When the pinata breaks, new technologies and competing industries emerge. SpaceX, Boeing, Blue Labs are an emergence of a sustained governmental push with some reliance on private partnerships. Otherwise, we would still be trying to get to the moon.


I don't think comparing an internet entrepreneur's rocket technology to an isolated nation state's ballistic missle failure is evidence for any macroeconomic theory.

And trying to discredit an opinion based on where its holder comes from is bordering on naughty.


Capitalism vs Dictatorship

1-0

Here is a similar statement: Since USA suck at [something USA sucks at] capitalism is clearly inferiour to [something that isn't capitalism].


See healthcare. :D


SpaceX's launches weren't under constant US cyberattack and sabotage through the "free markets".[1]

[1]: https://www.nytimes.com/2017/03/04/world/asia/north-korea-mi...


If the eventual goal is nuclear tipped missiles, high tech isn't so important, at least for the missiles.

Almost accurate isn't just for horseshoes and hand grenades.


Kim is using nukes as means of propaganda and showing off NK is capable of bullying his neighbours while NK population is starving.
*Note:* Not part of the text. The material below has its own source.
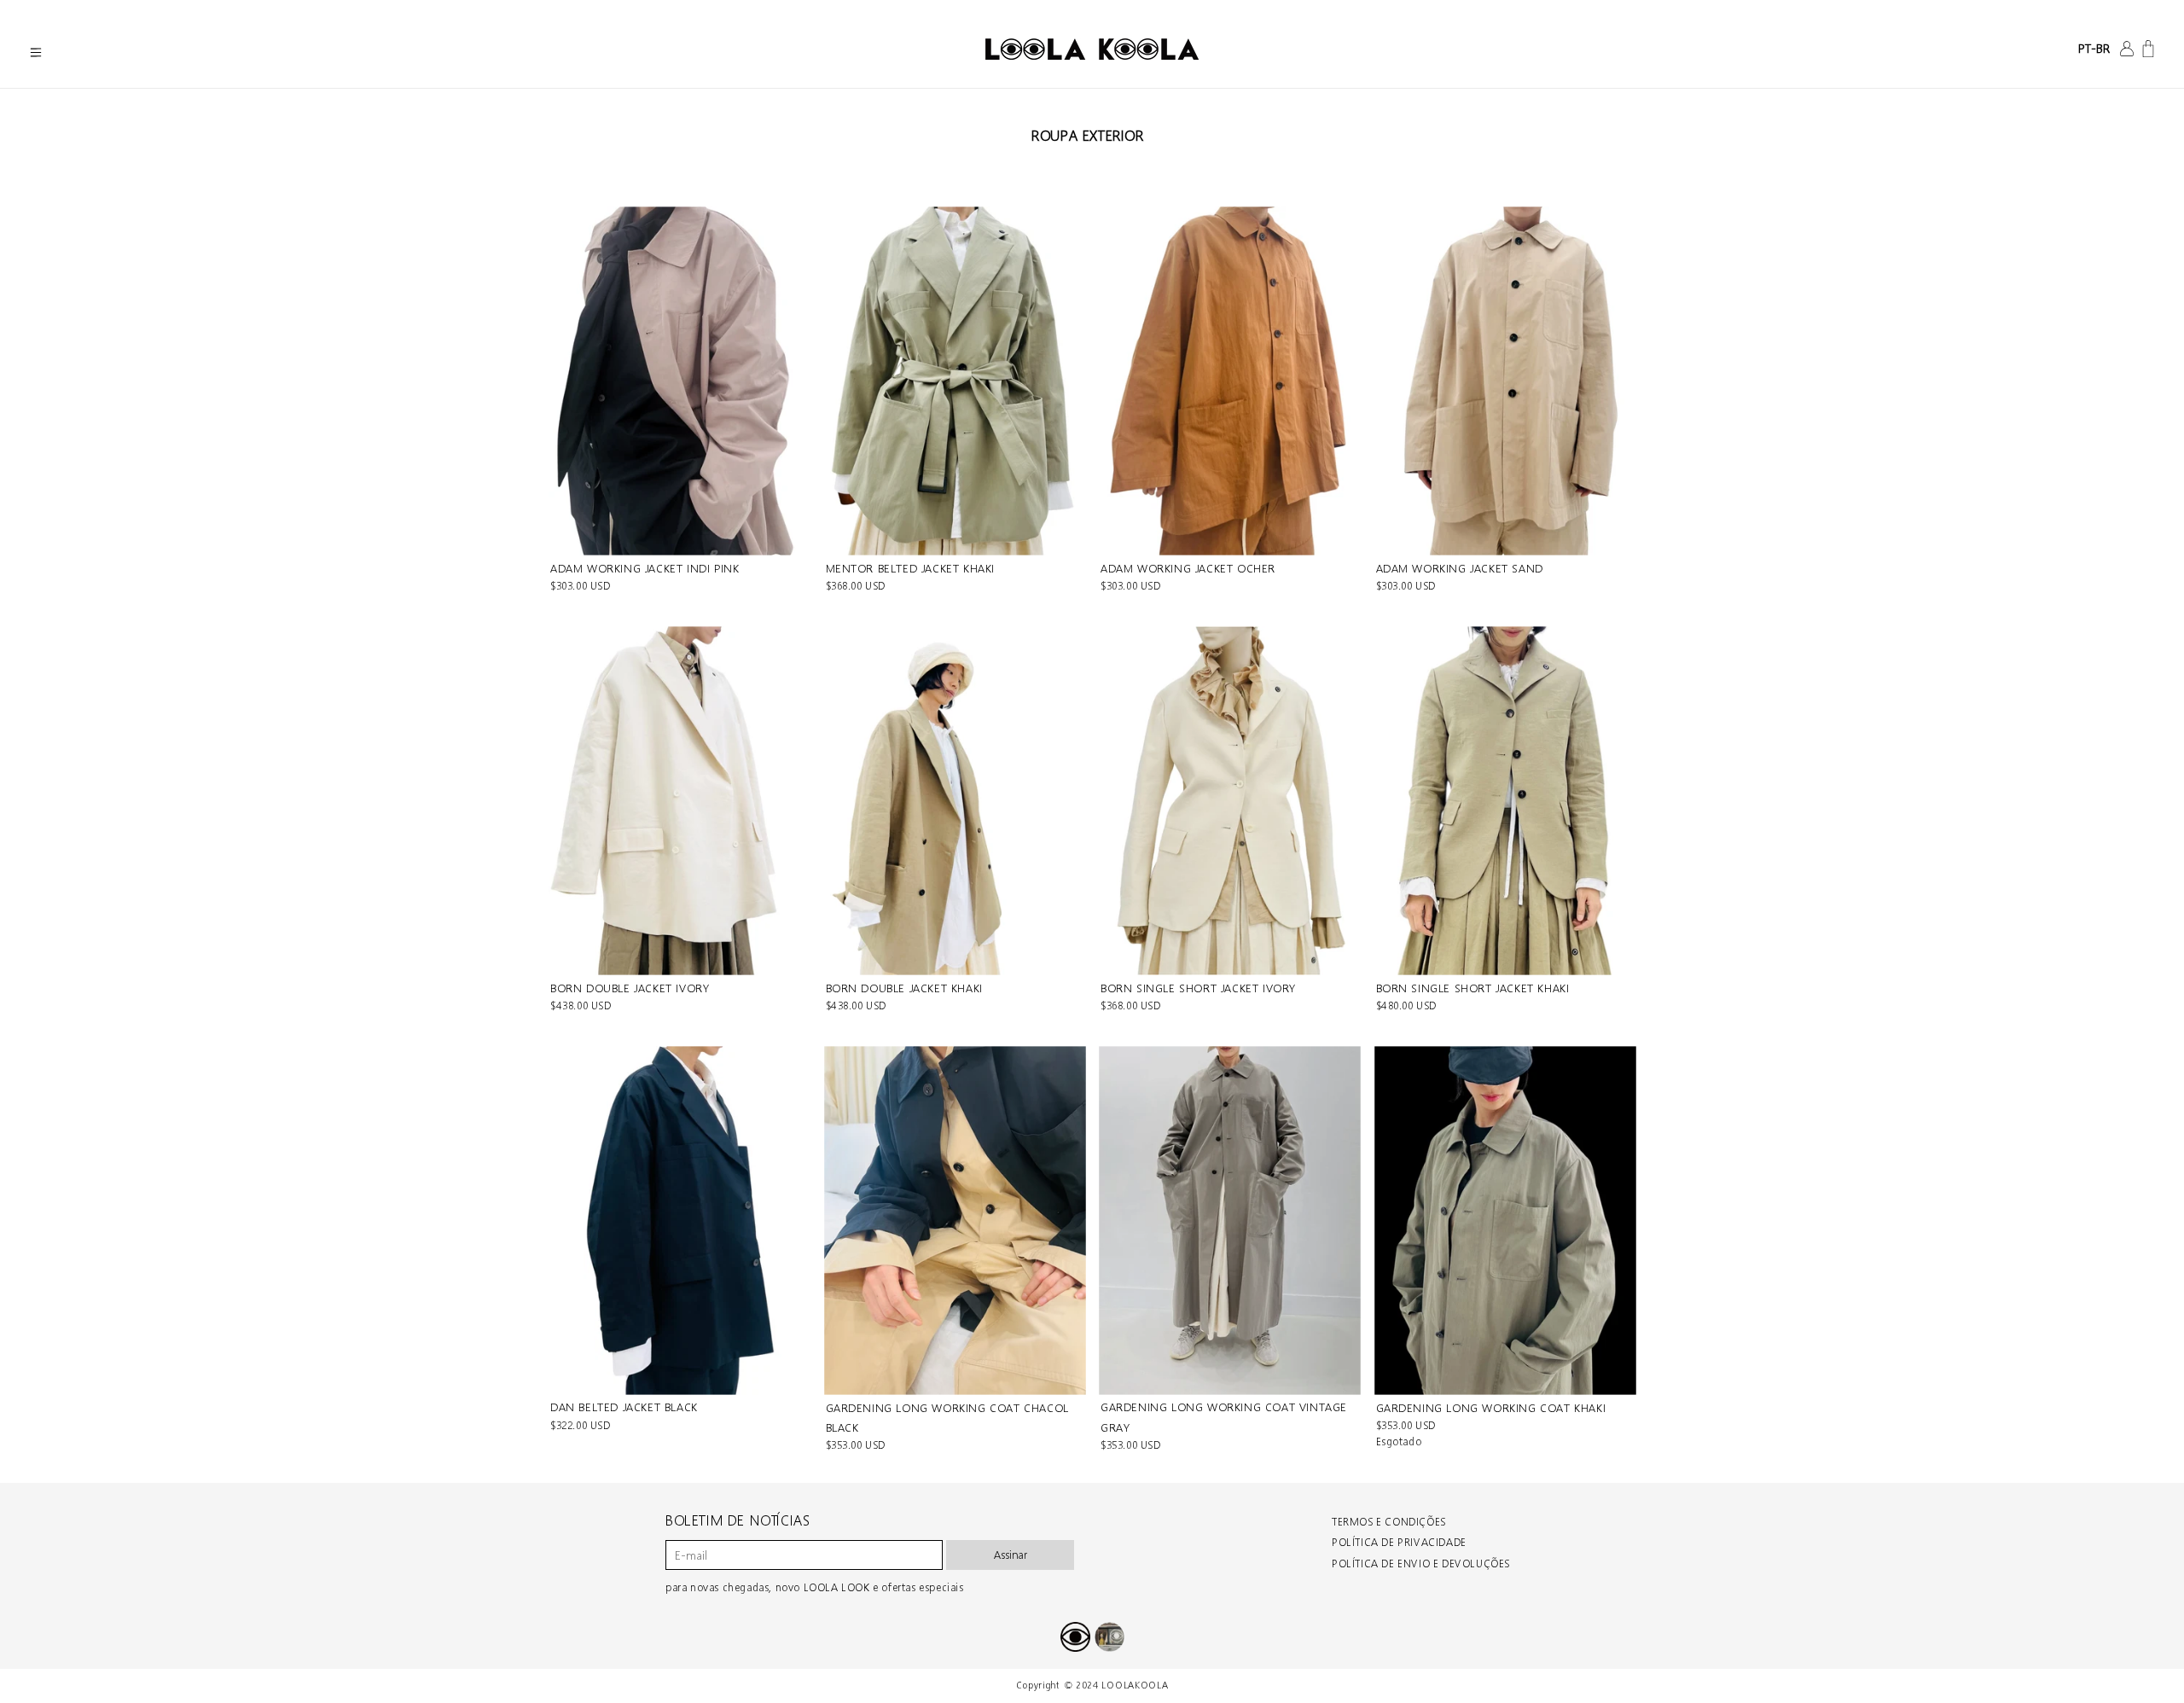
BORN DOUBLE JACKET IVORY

It's just a psyctoric dictator strategy to to stay in power.


According to the BBC[1], while North Korea has successfully detonated five times, it is exponentially more difficult to get the package small enough to fit on a missile.

[1] - http://www.bbc.com/news/world-asia-pacific-11813699


Why do you say that? Missing with a nuke seems like a major failure and unlikely to have the intended effect.


Blast radius + fallout radius. Either you want it as a terror weapon, and pinpoint accuracy isn't needed. Or you want it as a mutually assured destruction deterrent, and you only need so much accuracy to be credible.

Fallout radius for a 15 megaton blast, superimposed on the north eastern US. Anything with numbers (roentgens) above ~500 is fatal, though less than that isn't harmless either: http://nikealaska.org/nuke/CasBravM.gif Much, much bigger than what the DPRK has tested, but the principal is the same. Low tech SCUD level accuracy is fine.

The Nagasaki bomb missed by 3km. It was similar in size to what the DPRK has tested.

And quantity makes up for quality.


Rockets carry the fuel needed to travel straight up and almost nothing else. Attaching a ton of explosives to it and trying to aim it is a bit trickier.

Besides, claiming the free market works because the country almost every capitalist state refuses to do business with has some problems is a bit of a joke.


SpaceX rockets like CRS-10 are carrying upper stages and the Dragon capsule full of cargo


The upper stages are also mostly fuel, and the cargo is almost nothing as a percentage of the total weight.


Are nuclear warheads that heavy?


Doesn't look like it, Wikipedia says a W87 is 440-600 lbs: https://en.wikipedia.org/wiki/W87


[flagged]


We detached this subthread from https://news.ycombinator.com/item?id=14124258 and marked it off-topic.


You've obviously got strong feelings about communism, but your comment is factually incorrect. Can I recommend you google search anarchism and anarcho-communism? Hopefully they'll reveal to you more answers about the various economic systems and their shortcomings. I'd also recommend you search Juche which is the official economic system utilized by the North Koreans, and how it rejects communism.


[flagged]


I don't wish to handwave, misconstrue or dismiss facts, in fact that's why I suggested you google those things!